International Collaboration and Citation of Research Outputs
- The globalization of science is reflected in a pervasive trend in scientific publishing toward greater collaboration. In 1995, half of the articles in the SCI journals had multiple authors, and almost 30 percent of
these involved international collaboration. This trend affected all fields, and a steadily growing fraction of most nations' papers involved coauthors from different nations. By 1995, article outputs since 1981 had grown by 20 percent, the number of
coauthored articles by 80 percent, and the number with international coauthors by 200 percent.
- For almost every nation with strong international coauthorship ties, the number of articles involving a U.S. author rose strongly between 1981 and 1995. Concurrently, however, many nations broadened the
reach of their international collaborations, causing a diminution of the U.S. share of the world's internationally coauthored articles.

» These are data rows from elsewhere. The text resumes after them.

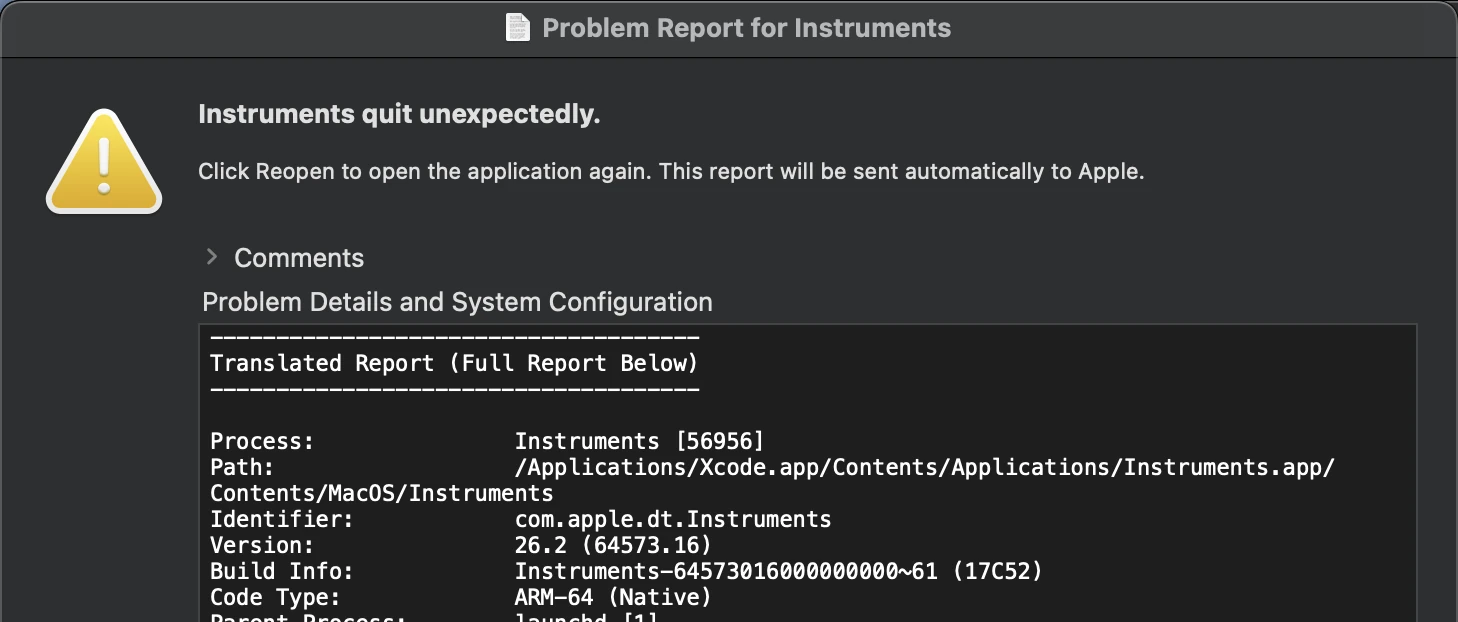This screenshot has width=1458, height=622.
Task: Click the Translated Report header line
Action: [x=453, y=363]

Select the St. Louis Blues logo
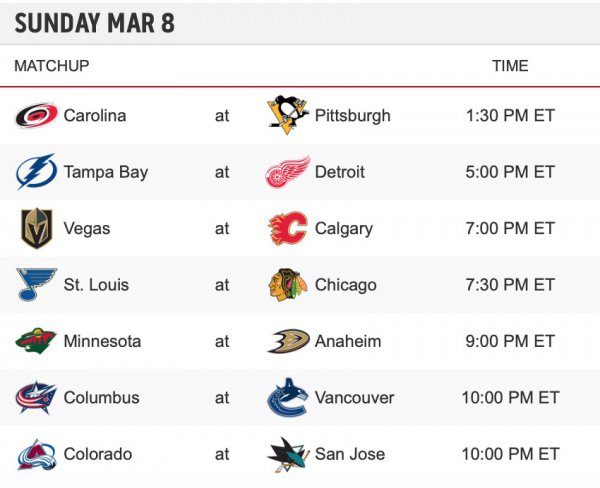pyautogui.click(x=36, y=285)
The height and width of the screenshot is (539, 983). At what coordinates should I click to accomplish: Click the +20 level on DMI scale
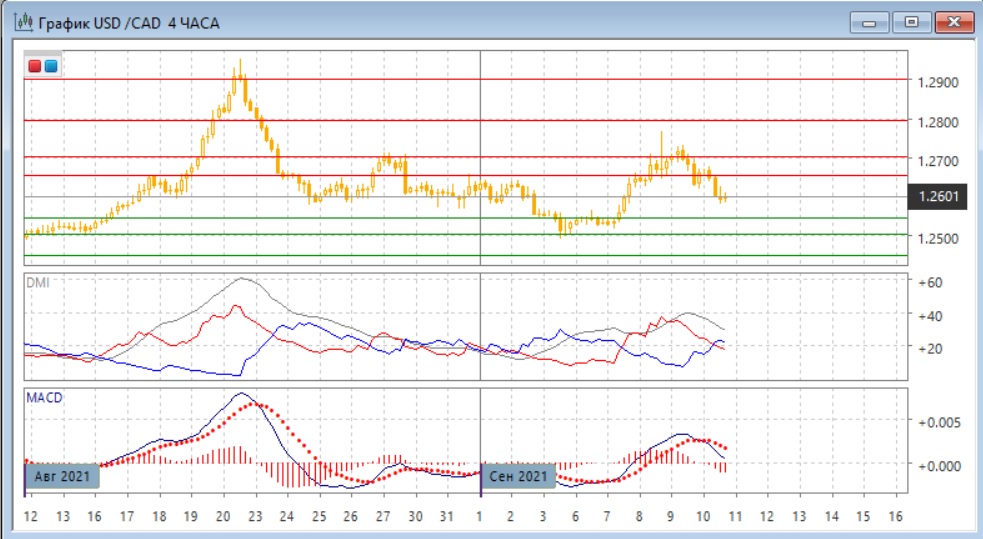click(x=931, y=349)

- Citation patterns also mirror the global nature of the scientific enterprise, as researchers everywhere extensively cite research outputs from around the world. U.S. scientific and technical articles as a whole are
cited by virtually all mature scientific nations in excess of the U.S. output's world share. This holds for chemistry, physics, biomedical research, and clinical medicine. U.S. articles in other fields tend to be cited at or slightly below their
world output share.
- The number of article citations on U.S. patents increased from 8,600 in 1987 to 47,000 in 1996, and their field distribution shifted strongly toward the life sciences. This rise in number of citations held for all
fields and for papers from all sectors, with the fastest growth in citations to biomedical research and clinical medicine.
- The number of academic patents, while small, rose more than sevenfold in just over two decades-from about 250 annually in the early 1970s to more than 1,800 in 1995-and the number of academic institutions receiving
patents increased from about 73 in the early 1980s to 168 by the mid-1990s. Academic patenting increased more rapidly than all annual U.S. patent awards. Among institutions with patents are a growing number of universities and colleges not
traditionally counted among the research universities.
- Academic patents are concentrated in fewer utility classes than patents overall; in fact, patents in only three utility classes with presumed biomedical applicability constituted more than a quarter of all academic
patents in 1995. Revenue from academic patenting reached $299 million in 1995.